Comparative legal and policy analysis — doctrinal review of the statutory text and enforcement architecture in both jurisdictions (South Korea’s AI Basic Act; Japan’s soft-law guidelines and its more recent floated Basic Act on the Advancement of Responsible AI, which would mark a Japanese shift toward hard law if pursued). This is not an empirical/quantitative study of enforcement outcomes — no dataset of enforcement actions, penalties levied, or compliance rates that I could confirm — it’s a legal-institutional argument about the design and likely functional effect of the statutory architecture itself, including whether Korea’s hybrid hard/soft structure functions as intended or ends up defaulting to its softer provisions in practice.

Limitations

  • Purely legal/doctrinal framing — no technical engagement with whether the policies discussed are mechanically enforceable at the model or data layer (e.g., no discussion of audit tooling, technical verification standards, or compliance-checking infrastructure that I could confirm).
  • Two-country comparison (South Korea, Japan) — generalization to other jurisdictions’ hard/soft law debates (EU AI Act, US state-level approaches) is not the paper’s stated scope.
  • I was unable to access the full text directly (ScienceDirect blocked automated fetch), so specific findings beyond the thesis and institutional description above are not confirmed — treat the “core contribution” section as the confirmed thesis, not a confirmed set of findings.
  • The full author list is only partially confirmed (WooJung Jon confirmed; the “D. Kim” co-author from the original note is unconfirmed by me).

Relevance to My Niche

Background/adjacent rather than core.
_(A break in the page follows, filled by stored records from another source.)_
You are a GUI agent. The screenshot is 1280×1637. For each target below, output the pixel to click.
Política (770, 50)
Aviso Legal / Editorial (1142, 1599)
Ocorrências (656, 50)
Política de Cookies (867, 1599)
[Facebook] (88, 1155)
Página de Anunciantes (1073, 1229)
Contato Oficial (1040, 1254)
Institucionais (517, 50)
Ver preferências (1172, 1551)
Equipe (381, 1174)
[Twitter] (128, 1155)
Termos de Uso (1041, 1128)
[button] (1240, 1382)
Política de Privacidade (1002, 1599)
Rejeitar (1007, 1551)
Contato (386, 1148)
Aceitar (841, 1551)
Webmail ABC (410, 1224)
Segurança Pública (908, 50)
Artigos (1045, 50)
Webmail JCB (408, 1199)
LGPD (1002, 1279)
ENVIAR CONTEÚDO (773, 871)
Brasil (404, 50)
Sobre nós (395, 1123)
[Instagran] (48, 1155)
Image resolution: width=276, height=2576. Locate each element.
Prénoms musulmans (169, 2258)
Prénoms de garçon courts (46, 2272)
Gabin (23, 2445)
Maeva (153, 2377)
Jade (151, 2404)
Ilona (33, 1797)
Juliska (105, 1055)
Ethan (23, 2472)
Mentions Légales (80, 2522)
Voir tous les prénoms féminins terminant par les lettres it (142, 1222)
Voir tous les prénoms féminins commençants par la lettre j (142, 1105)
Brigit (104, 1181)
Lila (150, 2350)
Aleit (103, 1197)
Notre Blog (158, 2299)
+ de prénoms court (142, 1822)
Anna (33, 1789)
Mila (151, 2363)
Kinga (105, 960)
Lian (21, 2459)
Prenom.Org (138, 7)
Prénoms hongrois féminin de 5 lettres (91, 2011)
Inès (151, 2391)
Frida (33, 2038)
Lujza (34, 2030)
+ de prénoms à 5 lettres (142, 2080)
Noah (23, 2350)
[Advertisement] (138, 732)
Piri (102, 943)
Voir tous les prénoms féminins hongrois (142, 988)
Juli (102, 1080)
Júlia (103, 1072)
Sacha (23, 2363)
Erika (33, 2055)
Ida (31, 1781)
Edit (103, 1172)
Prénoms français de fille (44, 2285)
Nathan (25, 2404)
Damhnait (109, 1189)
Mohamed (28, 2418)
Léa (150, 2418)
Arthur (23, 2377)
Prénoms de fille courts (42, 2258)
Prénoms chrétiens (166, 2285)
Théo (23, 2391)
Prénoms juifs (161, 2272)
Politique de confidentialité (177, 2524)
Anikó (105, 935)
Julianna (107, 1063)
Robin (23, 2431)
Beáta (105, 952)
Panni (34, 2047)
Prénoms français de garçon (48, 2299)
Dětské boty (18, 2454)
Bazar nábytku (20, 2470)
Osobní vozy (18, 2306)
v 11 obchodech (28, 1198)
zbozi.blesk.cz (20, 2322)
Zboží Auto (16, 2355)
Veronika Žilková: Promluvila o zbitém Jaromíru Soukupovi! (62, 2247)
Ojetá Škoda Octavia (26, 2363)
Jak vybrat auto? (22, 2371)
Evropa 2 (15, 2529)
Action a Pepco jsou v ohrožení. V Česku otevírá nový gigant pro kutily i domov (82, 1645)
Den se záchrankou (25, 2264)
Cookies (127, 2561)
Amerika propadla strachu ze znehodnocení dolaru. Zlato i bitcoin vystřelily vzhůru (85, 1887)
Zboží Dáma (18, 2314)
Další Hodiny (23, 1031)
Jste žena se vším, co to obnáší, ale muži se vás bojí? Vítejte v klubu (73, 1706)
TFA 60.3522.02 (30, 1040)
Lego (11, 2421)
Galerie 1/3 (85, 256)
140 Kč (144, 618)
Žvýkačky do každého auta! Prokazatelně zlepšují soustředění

This sits in the governance/policy layer of the site rather than the red-teaming/quantization/multilingual ML niche directly — it’s useful for thinking through how durable an AI-governance obligation (e.g., a data-attribution or worker-protection right) would need to be, structurally, to survive the same hard/soft enforceability critique this paper applies to Korea and Japan’s AI statutes. If any future policy argument is made about mandating red-teaming disclosure, quantization safety testing, or multilingual safety-evaluation requirements as law rather than voluntary industry practice, this paper is a relevant comparative case study for why the mere existence of a “hard law” provision doesn’t guarantee real enforceability — the institutional capacity behind it matters just as much.